Economic power can be generaly defined as the ability to control or influence the behavior of others through the deliberate and politically motivated use of economic assets. National economic power implies that a government is in a position to use, offer, or withhold such assets even when they are in private hands (for example, by mandating trade embargoes or imposing controls on exports to targeted countries). In fact, the exercise of economic power may well have economic costs because almost by definition it entails interfering with decisions made for economic reasons.
Economic power can also be thought of as the ability to resist external control or influence because dependence on external suppliers is sufficiently diverse to preclude vulnerability to outside pressure. Ghana, for instance, imports about 80 percent of it rice from foreign sources and is thus vulnerable to rice exporters as a group (although not to any one country). But what is sometimes forgotten is that sellers need markets. If Ghana was to significantly reduce its appetite for foreign rice it would gain relative economic power over these suppliers. Persuading others to establish a "consumer cartel," as some have suggested, would have an even greater effect on the balance of economic power.
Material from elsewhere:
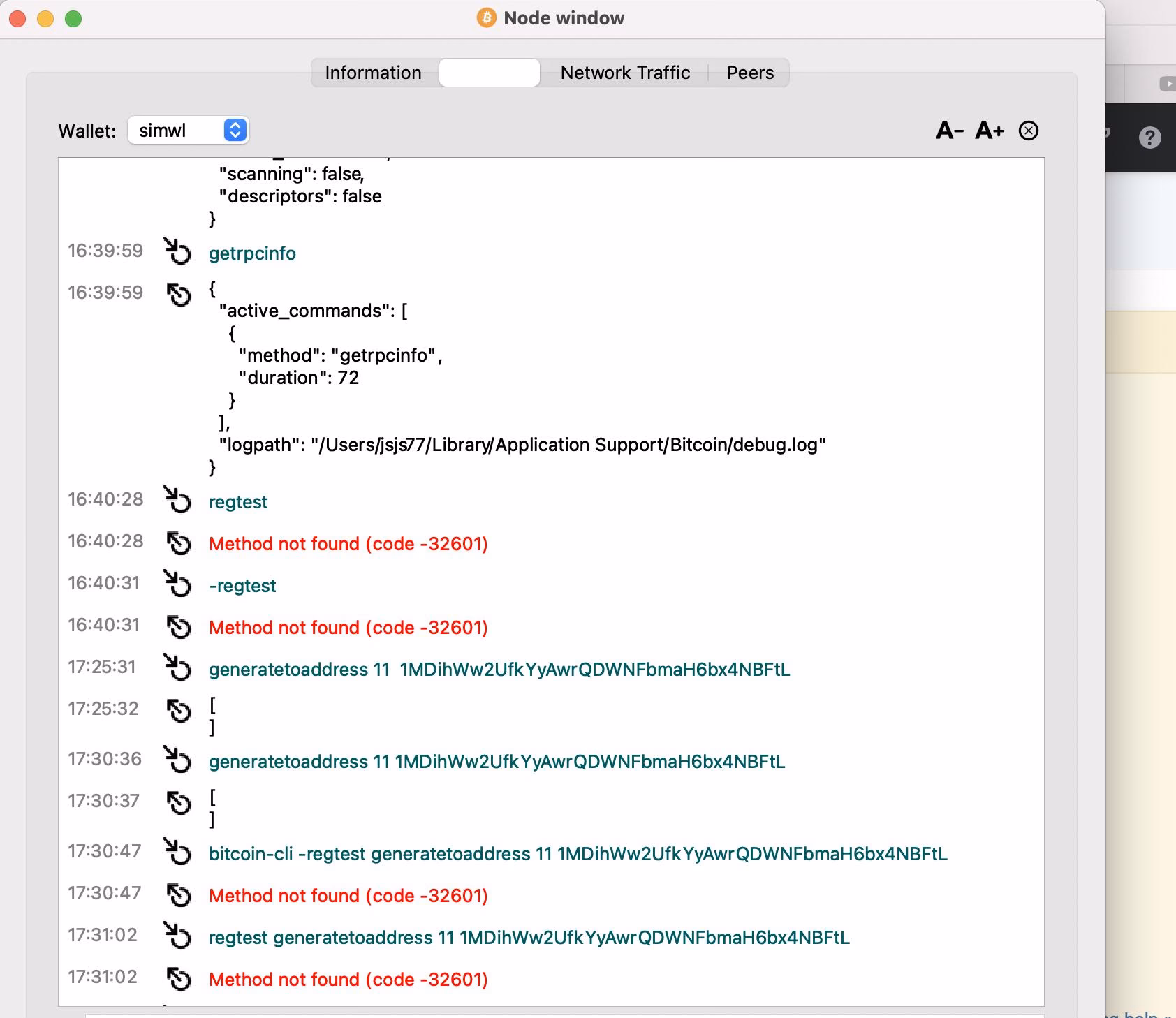Click the request arrow beside getrpcinfo command
Screen dimensions: 1176x1018
coord(177,253)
An extreme example of the ability to resist external control is economic self-sufficiency. Certain great empires of history, such as imperial China, were almost entirely self-sufficient. But in today's world, the pursuit of economic self-sufficiency results in lower levels of technology and productivity and a greater degree of poverty than would otherwise be the case (North Korea is a perfect example). If market forces are allowed to operate, some countries will be more self-sufficient than others, but none will be completely self-sufficient in all sectors.